La humanidad, francamente, debería volver el rostro hacia esa socialdemocracia, y más en estos momentos en que su última apuesta, el modelo neoliberal (que no es más que el nombre nuevo del viejo conservadurismo antiestatista y antisolidario de Friedrich Hayek y sus discípulos), ha fracasado estrepitosamente en todas partes, ya fuese aupado por los tradicionales conmilitones de la “inteligencia” política capitalista y el “yuppismo” vampirino y “lobbista” de la “ideología del mercado”, o ya impulsado por los antiguos comunistas, socialdemócratas o socialcristianos que desde 1990 se echaron alborozadamente en brazos de los dictados del “Consenso de Washington”.
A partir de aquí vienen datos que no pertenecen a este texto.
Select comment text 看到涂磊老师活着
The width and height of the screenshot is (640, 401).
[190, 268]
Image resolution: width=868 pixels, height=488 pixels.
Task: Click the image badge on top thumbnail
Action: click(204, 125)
Y ello puede resultar mucho más necesario ahora, cuando las opciones frente al modelo neoliberal que se les están planteando a los pueblos son inaceptables por anticuadas, excluyentes o infecundas: en el mundo desarrollado las fórmulas extremas de la revivida derecha fundamentalista, y en el mundo no desarrollado el antiguo modelo populista- estatista con visos de providencialismo. Se trata, valga la insistencia, de plataformas ya conocidas, con puntuales y trágicas referencias en el pasado, y cuyos resultados, por eso mismo, todos conocemos de antemano: fracasarán porque son insostenibles política, moral, social o financieramente.
El camino sigue siendo, pues, la socialdemocracia, único referente ideológico de progreso humano, democracia verdadera y libertad económica que queda en el mundo convulso de nuestra época.
(*) El autor es abogado y profesor universitario.